Scientific classification
- Kingdom: Plantae
- Clade: Tracheophytes
- Clade: Angiosperms
- Clade: Eudicots
- Order: Proteales
- Family: Proteaceae
- Genus: Hakea
- Species: H. maconochieana
- Binomial name: Hakea maconochieana Haegi

= Hakea maconochieana =

- Genus: Hakea
- Species: maconochieana
- Authority: Haegi

Species of shrub endemic to Queensland, Australia

Hakea maconochieana is a shrub in the family Proteaceae and is endemic to Queensland, Australia. It is a rare species with red flowers, needle-like leaves and an upright or spreading shrub.

==Description==
Hakea maconochieana is an upright or spreading shrub typically growing to a height of 0.5 to 1.5 m and does not form a lignotuber. The leaves are flat, thick, 7 to 13.5 cm long, 1.5 to 2.7 cm wide, patchily covered with flattened soft hairs, prominent veins, finely ribbed and ending with a more or less blunt tip. The branchlets at flowering are sparsely covered with flattened silky hairs. The inflorescence consists of about 100 red flowers on a stem 3-3.5 cm long with rough, coarse longish hairs. The pedicel has few or moderately covered with soft hairs. The red perianth has occasional flattened, silky hairs and the pistil is 15–18 mm long. Flowering occurs may occur from April to August with the main flush in September. The fruit are scarcely woody, obliquely narrowly egg-shaped to elliptic, 1.4–1.7 cm long, 0.6–0.7 cm wide, slightly curved on an elongated rachis.

==Taxonomy and naming==
The species was first formally described by the botanist Laurence Haegi in 1999 as part of the work Appendix: Hakea written by Haegi, W.R.Barker, R.M.Barker, and A.J.Wilson as published in Flora of Australia. The specific epithet honours John Maconochie who was the botanist in charge of the Alice Springs Herbarium from 1967 to 1984 who had a keen interest in Hakeas.

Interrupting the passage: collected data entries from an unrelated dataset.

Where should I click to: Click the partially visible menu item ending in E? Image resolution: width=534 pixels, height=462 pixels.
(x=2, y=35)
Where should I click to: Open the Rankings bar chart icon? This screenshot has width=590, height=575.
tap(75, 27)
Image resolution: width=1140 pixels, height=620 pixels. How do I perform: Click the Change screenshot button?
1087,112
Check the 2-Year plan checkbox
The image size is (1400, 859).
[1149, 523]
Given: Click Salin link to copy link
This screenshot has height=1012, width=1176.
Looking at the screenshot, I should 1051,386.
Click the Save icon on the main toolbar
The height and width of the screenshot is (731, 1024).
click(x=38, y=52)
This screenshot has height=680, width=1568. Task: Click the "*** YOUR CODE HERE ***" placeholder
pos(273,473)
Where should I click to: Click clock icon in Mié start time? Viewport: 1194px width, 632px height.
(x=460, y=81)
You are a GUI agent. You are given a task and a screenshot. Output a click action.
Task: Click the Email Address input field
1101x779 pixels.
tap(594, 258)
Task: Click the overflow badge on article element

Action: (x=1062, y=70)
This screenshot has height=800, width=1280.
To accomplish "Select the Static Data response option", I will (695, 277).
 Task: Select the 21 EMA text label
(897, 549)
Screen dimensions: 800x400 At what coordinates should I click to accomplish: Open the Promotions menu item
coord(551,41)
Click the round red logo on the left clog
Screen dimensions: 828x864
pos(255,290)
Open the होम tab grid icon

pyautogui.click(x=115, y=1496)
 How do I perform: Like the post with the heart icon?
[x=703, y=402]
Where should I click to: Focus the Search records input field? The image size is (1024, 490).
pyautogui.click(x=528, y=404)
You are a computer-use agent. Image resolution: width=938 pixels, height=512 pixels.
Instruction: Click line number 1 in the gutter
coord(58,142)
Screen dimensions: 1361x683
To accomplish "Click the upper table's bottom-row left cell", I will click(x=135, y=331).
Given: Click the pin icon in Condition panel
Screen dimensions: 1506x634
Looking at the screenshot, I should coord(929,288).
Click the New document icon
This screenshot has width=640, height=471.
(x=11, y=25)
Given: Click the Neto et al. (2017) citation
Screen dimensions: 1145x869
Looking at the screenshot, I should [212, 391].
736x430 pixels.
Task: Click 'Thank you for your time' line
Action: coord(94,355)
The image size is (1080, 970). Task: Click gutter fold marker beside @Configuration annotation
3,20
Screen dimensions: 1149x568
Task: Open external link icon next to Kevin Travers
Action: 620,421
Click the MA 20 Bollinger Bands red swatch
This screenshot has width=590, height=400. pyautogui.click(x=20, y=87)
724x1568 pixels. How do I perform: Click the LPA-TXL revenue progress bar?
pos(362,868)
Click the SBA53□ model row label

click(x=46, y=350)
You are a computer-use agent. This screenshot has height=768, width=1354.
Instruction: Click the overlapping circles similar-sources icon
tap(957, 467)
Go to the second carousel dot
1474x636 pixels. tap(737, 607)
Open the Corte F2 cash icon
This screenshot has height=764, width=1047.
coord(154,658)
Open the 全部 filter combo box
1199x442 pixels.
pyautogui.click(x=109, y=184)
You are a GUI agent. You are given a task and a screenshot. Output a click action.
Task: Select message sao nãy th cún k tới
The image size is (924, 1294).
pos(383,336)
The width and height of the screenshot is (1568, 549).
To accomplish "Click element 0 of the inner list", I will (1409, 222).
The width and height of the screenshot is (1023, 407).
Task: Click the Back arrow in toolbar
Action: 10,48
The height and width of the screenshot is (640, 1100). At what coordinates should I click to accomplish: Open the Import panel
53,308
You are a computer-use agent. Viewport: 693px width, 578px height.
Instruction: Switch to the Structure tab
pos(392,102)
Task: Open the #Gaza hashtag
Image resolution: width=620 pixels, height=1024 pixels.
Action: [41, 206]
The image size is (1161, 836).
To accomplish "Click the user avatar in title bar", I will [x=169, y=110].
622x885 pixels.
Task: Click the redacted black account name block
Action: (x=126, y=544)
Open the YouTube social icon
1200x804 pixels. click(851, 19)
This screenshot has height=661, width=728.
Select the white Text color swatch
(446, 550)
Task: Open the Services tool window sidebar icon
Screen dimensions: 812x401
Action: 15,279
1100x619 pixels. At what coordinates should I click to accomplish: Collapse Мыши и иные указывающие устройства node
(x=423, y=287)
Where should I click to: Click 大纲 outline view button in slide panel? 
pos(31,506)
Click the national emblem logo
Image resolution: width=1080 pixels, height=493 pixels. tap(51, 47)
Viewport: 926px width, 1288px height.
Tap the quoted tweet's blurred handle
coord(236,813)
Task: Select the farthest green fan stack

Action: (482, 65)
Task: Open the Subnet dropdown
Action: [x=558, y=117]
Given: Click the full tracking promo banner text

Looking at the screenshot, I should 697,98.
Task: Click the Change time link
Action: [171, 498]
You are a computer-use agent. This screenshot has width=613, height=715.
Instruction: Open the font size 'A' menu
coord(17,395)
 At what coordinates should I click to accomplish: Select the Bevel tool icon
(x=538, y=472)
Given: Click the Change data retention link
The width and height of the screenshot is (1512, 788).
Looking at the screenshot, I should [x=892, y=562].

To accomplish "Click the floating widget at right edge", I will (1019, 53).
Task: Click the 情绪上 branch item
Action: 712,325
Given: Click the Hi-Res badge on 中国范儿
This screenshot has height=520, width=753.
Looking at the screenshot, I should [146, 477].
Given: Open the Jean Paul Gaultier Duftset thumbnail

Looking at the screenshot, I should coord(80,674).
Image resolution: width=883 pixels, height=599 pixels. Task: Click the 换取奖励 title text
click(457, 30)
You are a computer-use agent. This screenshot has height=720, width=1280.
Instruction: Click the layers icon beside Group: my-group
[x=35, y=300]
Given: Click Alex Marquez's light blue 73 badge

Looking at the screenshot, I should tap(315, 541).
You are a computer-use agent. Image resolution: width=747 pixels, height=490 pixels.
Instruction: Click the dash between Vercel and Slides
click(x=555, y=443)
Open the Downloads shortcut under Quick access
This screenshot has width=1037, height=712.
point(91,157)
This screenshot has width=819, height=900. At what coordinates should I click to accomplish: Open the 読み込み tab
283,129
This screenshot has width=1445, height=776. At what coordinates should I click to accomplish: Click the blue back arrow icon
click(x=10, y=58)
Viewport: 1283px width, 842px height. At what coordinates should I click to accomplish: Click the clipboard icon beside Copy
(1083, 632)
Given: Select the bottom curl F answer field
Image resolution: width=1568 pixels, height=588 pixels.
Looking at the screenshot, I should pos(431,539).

==Distribution and habitat==
It is endemic to several isolated areas in far South West region of Queensland. It was originally known from scattered localities in the Ambathala Range in the Mariala National Park near Adavale. It generally grows in stony clay soil in scattered open Acacia stowardii communities.

==Conservation status==
Hakea maconochieana is classified as vulnerable under Queensland's Nature Conservation (Wildlife) Regulation 2006.